Reconhecemos que o governo está diante de entraves políticos instituídos pelos desdobramentos do golpe de 2016 e sob pressão de três grupos políticos. O primeiro é formado pelos fisiologistas, cuja maior expressão são os parlamentares do chamado “Centrão”, liderados pelo deputado Arthur Lira. O segundo é integrado pela extrema-direita neofascista. O terceiro é constituído pelos neoliberais, que são grandes especuladores que insistem em medidas para sugar o fundo público pela via da financeirização, o que se confirma pela elevada taxa de juros e pelas pressões para cortes dos gastos públicos nas áreas sociais, inclusive na educação. Representantes desse grupo ocupam a direção do Banco Central e cargos no governo.

Contudo, compreendemos que a greve foi um meio político para disputarmos o fundo público, sinalizando para o governo que existe uma agenda de desenvolvimento que não pode ser sufocada por interesses privatistas e elitistas. Sem a greve, o governo não teria agido e os poucos recursos destinados para o reajuste salarial até 2026 e para o orçamento das instituições estariam a serviço de pessoas e organizações que vivem da especulação e da sangria da riqueza nacional.

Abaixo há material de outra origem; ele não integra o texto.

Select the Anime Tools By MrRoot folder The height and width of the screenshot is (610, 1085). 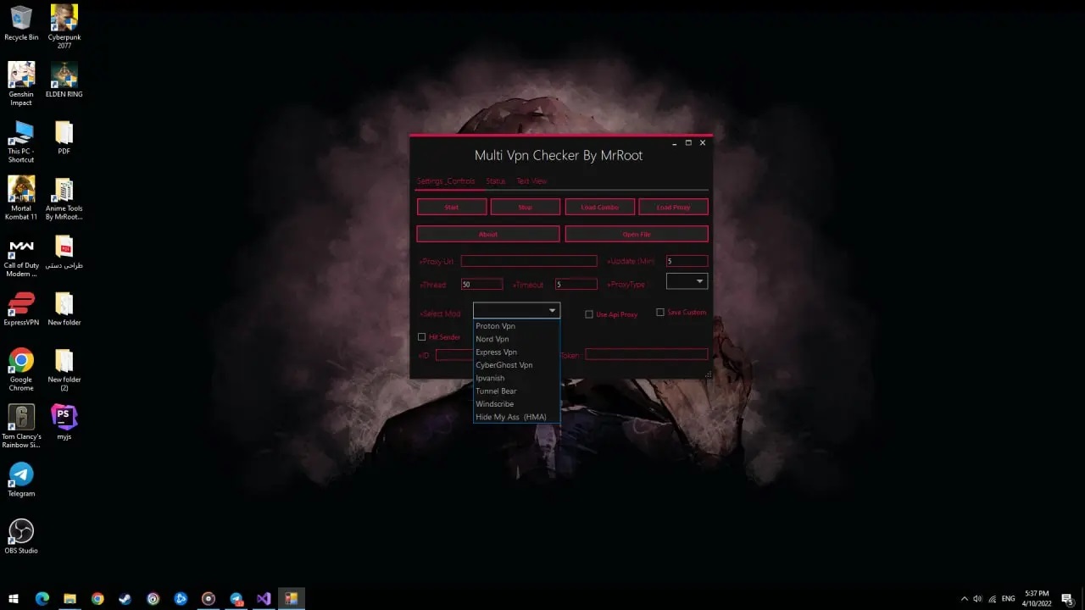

Cabe ressaltar que os representantes do governo destacados para negociar não demonstraram uma postura respeitosa e democrática nas reuniões das mesas de negociação. Tratando docentes como “inimigos”, tais sujeitos revelaram que o autoritarismo é um câncer político que pode sufocar nossas instituições e, por conseguinte, nosso trabalho, ameaçando o futuro do país.

Diante de tantos desafios, precisamos confirmar nossa existência como categoria profissional comprometida com a defesa das nossas instituições, com a democracia e com o futuro do nosso país. Isso exige uma organização sindical forte!

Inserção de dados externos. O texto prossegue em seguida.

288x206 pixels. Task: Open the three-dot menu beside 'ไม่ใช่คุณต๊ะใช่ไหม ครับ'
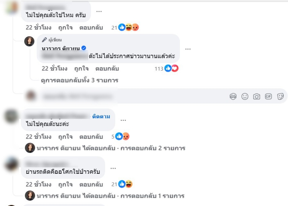(99, 11)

Sobre esse tema, destacamos fatos que não podem ser esquecidos. Em 2019, as direções do ANDES-SN e da APES, ao lado de outras seções sindicais, lideraram a resistência contra o projeto chamado Future-se e contra o corte de verbas de nossas instituições. Na pandemia, nossas entidades, atuaram junto aos parlamentares para não permitir que nossos salários sofressem um corte entre 10% a 30%. Além disso, em 2021, atuaram para barrar a chamada reforma administrativa, que pretendia, entre outras coisas, acabar com a nossa estabilidade profissional. Ressaltamos que a organização sindical – uma construção coletiva – é o que vem permitindo avanços mesmo em conjunturas adversas.

Diante disso, destacamos que precisamos superar o individualismo e a indiferença, marcas de nosso tempo histórico, para preservar nossas instituições e nosso trabalho.

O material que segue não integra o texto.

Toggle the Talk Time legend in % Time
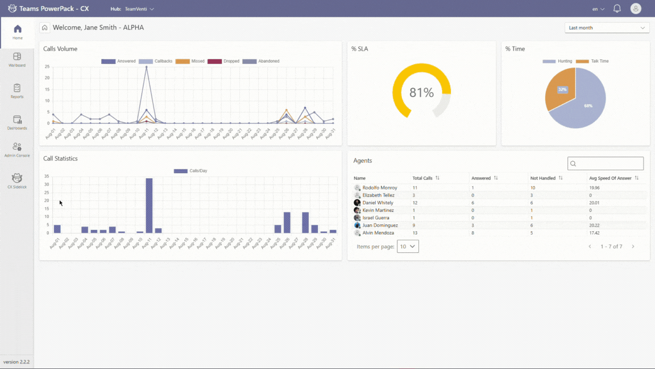The width and height of the screenshot is (655, 369). pos(592,61)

Por fim, saudamos as(os) docentes sindicalizadas(os) que participaram da greve, que, apesar de ter produzido algo aquém de nossas reivindicações, foi importante na disputa do fundo público. Além disso, convidamos as(os) demais docentes a providenciar a sindicalização na APES, para que ajudem a  fortalecer o esforço coletivo cujos resultados beneficiam a todos.

Com o fortalecimento de nossa organização sindical enquanto categoria profissional, estaremos juntos na construção de saídas para os desafios futuros e para a defesa de nossas instituições e de nosso trabalho dedicado à sociedade brasileira, especialmente a sua juventude.